The Holtens were all calf ropers.” Marydale stopped. When she spoke again, her voice was oddly hollow. “You go through a lot of calves that way.”

  “Go through?”

  “It’s not the ones in the rodeo that get hurt as much as the ones they use to practice. But I did love being a rodeo queen. I grew up with it. My mother was only seventeen when she had me, so she was still doing rodeos when I was seven or eight.” Her voice grew dreamy. “She had this beautiful Andalusian named Trumpet. I remember one year, she was the rodeo queen, and I came in fourth at the Pint Sized. We rode into the ring together on Trumpet.”

  Lilith made a sweep of the area, then leaped into the back of the truck and disappeared into her kennel.

  “How old were you when you lost your parents?” Kristen asked quietly.

  “My dad was my freshman year in high school. Heart attack.
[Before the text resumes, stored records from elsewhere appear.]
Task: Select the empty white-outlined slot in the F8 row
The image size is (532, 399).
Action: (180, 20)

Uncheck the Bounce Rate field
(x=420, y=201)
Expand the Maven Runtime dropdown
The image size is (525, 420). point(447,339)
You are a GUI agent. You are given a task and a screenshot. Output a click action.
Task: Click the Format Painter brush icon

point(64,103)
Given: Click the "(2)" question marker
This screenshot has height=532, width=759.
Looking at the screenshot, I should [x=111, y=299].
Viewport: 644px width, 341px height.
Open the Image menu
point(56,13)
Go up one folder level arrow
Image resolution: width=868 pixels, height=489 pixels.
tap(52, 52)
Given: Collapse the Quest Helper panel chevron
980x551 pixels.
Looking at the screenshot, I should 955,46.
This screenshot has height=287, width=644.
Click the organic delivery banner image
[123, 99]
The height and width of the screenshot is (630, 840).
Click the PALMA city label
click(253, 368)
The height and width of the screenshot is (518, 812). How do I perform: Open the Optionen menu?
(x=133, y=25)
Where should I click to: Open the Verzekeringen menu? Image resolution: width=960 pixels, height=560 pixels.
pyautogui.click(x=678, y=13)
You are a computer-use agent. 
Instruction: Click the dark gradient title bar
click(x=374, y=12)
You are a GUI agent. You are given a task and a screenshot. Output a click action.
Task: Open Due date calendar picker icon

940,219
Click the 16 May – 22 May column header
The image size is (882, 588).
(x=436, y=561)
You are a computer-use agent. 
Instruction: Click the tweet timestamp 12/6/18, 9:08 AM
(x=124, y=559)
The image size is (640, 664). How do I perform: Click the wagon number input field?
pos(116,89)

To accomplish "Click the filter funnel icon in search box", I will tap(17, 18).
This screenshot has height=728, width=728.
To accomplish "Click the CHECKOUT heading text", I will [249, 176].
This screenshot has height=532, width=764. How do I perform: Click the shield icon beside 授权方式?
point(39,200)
My mom just found him out by the north acreage.”

  “Were you close?”

  “He taught me a lot. The judges liked that. A rodeo queen who really knows the ranch. My mom died two years later. Cancer. My dad was older than my mom. People said it was a shame she got married so young and he was so much older. But then everyone says she died of grief, too.”

  In the far distance, Kristen saw a speck of headlights traveling across Nevada, then realized it was an airplane.

  “That must have been hard,” Kristen said.

  Other people’s heartbreaks had always made her uncomfortable. In law school she had briefly dated an associate attorney who cried after sex, and his phlegmy confessions left her feeling both coldhearted and deeply in need of a shower. But she wanted to touch Marydale, to hold her. And it felt natural and strange at the same time.

  “You can be pretty or you can be lucky.” Marydale blew into her hands.

  “How did you survive?” Kristen asked.

  “I don’t know. Maybe I didn’t.” Marydale shook her head. “I miss them every day, but when you grow up ranching you know. You see things die. Animals. You hear about accidents. You know what’s coming…in a way.”

  Kristen reached out and covered Marydale’s hands with hers. Marydale’s skin was cold.

  “You’re freezing,” Kristen said.

  “I’m fine.”

  Kristen hesitated. The moment felt like a flame lit on a slender match, burning quickly away. They would get back in the truck. They would go home and take a few sips of whiskey and go back to their respective beds. Or… Kristen hesitated. Then she pulled the blankets off her shoulders and spread them out so they covered her and Marydale together. Kristen glanced at Marydale. She looked even more beautiful in the new moonlight, and her beauty suddenly made her seem vulnerable. Kristen wondered how many people had looked at Marydale and seen only her extravagant hair.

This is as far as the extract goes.